The assumption that the attacker must be an insider would have a CVSS modifier of PR:L or PR:H (privileges required on the system), or UI:R (tricking a legitimate user into doing something that they shouldn’t). The assumption that the attacker has some other existing access to the network should add AC:H (attack complexity high) to the score. Both would reduce the numeric score.

I’ve had many an argument with vendors who argue (3), specifically, “nobody should have the service exposed so it’s not really AV:N”. But CVSS does not account for “good network architecture”. It only cares about default configuration, and whether the attack can be launched from a remote network…it does not consider firewall rules that most organizations should have in place, in part because you always find counterexamples where the service is exposed to the Internet. You can almost always find counterexamples on Shodan and similar. Plenty of “Ivanti Service Managers” exposed on Shodan for example, though, I’m not sure if this is the actual vulnerable service.

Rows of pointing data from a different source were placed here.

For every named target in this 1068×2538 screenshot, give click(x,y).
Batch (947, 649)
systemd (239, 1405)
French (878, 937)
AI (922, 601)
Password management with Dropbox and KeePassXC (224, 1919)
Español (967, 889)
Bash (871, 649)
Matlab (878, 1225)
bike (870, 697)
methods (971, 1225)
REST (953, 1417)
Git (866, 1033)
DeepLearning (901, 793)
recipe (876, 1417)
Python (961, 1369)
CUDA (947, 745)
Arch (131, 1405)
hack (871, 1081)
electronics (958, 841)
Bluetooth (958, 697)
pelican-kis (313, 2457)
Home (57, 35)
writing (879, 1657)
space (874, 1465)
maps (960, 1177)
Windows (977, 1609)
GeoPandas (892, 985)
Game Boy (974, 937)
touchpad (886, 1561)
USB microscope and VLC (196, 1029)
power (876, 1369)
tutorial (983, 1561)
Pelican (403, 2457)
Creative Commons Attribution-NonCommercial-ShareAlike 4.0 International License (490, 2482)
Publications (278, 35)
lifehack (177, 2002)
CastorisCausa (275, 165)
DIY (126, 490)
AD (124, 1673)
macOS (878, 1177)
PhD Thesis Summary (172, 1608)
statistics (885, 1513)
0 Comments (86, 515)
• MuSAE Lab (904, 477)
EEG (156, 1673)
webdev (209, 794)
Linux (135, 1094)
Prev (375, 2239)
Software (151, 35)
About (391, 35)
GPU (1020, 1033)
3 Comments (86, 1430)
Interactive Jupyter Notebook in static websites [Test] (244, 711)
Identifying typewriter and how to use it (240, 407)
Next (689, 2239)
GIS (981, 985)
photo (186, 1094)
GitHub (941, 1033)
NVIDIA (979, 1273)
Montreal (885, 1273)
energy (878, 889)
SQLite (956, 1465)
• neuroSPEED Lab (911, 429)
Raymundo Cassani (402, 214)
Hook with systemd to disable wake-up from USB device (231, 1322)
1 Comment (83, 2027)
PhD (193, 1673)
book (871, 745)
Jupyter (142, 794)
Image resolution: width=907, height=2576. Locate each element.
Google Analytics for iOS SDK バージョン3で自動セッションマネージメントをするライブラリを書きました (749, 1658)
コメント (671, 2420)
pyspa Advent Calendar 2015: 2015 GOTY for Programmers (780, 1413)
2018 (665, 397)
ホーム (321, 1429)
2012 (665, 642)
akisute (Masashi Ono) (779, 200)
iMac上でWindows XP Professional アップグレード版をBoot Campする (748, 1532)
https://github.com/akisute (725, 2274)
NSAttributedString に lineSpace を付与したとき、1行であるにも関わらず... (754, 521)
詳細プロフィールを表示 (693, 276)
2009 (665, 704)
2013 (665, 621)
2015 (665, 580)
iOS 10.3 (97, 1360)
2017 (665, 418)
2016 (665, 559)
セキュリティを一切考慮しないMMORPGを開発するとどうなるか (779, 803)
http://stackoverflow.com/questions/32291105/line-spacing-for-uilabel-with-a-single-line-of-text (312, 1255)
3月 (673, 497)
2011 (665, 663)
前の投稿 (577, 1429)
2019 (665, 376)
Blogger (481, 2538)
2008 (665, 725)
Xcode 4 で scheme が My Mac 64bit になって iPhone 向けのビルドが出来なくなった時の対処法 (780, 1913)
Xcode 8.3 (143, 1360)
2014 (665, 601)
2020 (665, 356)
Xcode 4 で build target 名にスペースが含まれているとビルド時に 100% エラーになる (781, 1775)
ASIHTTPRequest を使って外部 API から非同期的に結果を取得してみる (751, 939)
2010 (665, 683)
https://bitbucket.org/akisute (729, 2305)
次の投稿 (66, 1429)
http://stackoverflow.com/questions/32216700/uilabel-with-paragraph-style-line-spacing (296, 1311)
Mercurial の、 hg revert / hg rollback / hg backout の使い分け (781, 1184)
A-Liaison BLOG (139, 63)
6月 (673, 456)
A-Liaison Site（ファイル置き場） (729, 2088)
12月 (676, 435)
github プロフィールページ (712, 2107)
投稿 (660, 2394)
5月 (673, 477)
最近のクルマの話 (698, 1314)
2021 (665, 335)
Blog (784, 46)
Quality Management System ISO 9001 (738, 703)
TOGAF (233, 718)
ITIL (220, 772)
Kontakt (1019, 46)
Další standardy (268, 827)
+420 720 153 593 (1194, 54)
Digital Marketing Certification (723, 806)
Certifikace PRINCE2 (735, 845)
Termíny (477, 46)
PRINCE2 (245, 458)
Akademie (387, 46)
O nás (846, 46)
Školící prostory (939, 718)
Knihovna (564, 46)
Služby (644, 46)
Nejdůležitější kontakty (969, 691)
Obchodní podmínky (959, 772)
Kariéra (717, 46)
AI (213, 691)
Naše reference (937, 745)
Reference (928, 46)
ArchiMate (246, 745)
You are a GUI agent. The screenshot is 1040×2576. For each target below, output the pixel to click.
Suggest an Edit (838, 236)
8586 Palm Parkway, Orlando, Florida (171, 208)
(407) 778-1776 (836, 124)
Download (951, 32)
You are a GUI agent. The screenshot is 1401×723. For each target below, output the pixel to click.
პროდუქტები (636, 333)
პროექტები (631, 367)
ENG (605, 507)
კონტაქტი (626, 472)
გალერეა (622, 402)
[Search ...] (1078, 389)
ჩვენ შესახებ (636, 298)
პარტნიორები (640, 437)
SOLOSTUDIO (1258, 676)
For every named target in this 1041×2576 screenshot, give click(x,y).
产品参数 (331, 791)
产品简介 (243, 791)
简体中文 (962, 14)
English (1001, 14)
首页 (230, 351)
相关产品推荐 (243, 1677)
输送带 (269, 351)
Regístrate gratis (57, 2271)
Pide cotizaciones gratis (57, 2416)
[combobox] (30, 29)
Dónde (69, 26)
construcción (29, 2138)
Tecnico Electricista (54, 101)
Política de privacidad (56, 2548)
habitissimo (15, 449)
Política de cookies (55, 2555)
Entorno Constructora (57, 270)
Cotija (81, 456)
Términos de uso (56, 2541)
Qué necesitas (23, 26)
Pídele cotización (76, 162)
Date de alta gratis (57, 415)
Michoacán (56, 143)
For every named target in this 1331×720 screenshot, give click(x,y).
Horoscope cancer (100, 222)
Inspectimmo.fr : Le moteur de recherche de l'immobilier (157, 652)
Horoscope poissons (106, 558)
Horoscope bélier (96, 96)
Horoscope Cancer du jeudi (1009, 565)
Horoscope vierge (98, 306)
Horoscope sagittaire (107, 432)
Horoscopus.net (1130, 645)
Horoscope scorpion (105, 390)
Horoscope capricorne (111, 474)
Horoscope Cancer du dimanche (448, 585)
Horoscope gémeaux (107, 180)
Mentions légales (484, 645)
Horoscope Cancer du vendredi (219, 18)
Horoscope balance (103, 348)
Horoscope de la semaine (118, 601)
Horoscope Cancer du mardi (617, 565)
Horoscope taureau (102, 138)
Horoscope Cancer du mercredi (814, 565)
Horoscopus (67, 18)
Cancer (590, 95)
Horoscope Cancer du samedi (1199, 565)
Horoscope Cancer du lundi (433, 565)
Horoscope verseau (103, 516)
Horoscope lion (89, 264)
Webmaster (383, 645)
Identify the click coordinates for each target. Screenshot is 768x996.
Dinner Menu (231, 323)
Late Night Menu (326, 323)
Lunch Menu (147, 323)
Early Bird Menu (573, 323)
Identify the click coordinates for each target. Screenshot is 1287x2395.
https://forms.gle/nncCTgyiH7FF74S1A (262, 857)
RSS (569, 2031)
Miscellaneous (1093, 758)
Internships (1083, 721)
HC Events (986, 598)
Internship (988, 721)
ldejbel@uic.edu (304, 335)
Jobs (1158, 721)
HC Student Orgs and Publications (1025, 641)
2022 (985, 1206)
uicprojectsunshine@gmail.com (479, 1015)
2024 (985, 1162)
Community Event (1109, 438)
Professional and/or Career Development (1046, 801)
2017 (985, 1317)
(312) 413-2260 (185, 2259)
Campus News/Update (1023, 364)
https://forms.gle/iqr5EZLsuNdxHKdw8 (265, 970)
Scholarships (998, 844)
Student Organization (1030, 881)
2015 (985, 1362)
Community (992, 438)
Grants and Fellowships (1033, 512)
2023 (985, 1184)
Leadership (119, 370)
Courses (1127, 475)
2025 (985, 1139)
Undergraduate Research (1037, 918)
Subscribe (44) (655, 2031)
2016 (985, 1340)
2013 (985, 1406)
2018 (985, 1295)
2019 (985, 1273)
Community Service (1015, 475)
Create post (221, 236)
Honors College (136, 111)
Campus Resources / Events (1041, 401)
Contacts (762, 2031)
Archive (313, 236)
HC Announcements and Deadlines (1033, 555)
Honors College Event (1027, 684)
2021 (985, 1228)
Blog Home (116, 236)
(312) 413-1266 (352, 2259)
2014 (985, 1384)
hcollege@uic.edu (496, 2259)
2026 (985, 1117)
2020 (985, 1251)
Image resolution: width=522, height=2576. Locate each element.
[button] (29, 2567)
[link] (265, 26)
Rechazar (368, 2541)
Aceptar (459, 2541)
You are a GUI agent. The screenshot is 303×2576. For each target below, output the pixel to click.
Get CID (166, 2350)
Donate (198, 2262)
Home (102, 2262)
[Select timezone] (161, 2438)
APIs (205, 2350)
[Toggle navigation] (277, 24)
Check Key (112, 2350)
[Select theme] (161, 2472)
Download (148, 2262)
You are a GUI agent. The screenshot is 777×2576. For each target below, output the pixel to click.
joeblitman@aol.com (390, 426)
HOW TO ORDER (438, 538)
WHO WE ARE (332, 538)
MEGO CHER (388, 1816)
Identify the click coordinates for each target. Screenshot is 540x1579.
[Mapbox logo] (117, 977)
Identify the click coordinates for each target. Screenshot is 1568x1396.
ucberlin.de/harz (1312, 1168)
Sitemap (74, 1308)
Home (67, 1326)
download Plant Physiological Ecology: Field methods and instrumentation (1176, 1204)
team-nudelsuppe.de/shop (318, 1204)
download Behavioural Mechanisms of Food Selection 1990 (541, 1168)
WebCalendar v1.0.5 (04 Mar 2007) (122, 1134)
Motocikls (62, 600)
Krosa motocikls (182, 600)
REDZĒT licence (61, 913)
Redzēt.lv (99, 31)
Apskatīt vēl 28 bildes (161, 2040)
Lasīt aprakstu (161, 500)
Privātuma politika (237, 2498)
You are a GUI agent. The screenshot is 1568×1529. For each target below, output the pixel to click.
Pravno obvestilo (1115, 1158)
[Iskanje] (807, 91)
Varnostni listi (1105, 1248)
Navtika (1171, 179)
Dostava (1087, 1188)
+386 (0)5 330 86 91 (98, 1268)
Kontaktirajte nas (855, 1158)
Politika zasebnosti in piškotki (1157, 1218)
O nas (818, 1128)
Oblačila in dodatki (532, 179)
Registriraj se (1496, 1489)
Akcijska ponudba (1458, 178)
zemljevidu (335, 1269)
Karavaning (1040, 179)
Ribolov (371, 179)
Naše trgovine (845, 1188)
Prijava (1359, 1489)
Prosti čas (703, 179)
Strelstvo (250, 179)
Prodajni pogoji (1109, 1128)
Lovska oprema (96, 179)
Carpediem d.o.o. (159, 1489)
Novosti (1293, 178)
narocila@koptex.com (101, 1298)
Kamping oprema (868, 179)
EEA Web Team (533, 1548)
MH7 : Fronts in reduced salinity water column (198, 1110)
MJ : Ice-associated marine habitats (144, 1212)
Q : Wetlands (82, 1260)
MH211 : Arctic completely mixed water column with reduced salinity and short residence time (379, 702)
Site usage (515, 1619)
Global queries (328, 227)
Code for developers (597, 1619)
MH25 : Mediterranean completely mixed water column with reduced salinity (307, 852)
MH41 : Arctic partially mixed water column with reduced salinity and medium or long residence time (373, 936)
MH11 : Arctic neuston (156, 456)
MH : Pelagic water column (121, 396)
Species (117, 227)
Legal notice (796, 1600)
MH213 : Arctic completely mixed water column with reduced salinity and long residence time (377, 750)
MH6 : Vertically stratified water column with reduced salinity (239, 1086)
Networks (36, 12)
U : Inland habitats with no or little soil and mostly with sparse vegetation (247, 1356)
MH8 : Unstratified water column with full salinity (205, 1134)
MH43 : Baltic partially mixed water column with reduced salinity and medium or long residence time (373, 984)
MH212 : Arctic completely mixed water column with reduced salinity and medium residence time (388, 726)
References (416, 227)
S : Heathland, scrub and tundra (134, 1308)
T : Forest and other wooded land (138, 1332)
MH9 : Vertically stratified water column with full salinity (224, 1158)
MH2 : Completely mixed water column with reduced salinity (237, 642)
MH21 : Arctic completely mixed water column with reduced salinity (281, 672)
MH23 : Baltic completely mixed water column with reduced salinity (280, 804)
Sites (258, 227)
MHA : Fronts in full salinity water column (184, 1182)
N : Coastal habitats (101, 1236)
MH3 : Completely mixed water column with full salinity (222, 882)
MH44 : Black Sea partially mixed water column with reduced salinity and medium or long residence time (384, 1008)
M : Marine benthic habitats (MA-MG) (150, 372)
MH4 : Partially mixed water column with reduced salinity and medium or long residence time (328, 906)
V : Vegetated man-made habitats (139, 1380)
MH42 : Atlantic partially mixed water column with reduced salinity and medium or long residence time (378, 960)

A third participant, Ron Bowes of Skull Security, wrote: “Vendors—especially Ivanti—have a habit of underplaying security issues. They think that making it sound like the vuln is less bad makes them look better, when in reality it just makes their customers less safe. That’s a huge pet peeve. I’m not gonna judge vendors for having a vuln, but I am going to judge them for handling it badly.”

Ivanti representatives didn’t respond to emailed questions.

Putting devices running Ivanti EDM behind a firewall is a best practice and will go a long way to mitigating the severity of CVE-2023-39336, but it would likely do nothing to prevent an attacker who has gained limited access to an employee workstation from exploiting the critical vulnerability. It’s unclear if the vulnerability will come under active exploitation, but the best course of action is for all Ivanti EDM users to install the patch as soon as possible.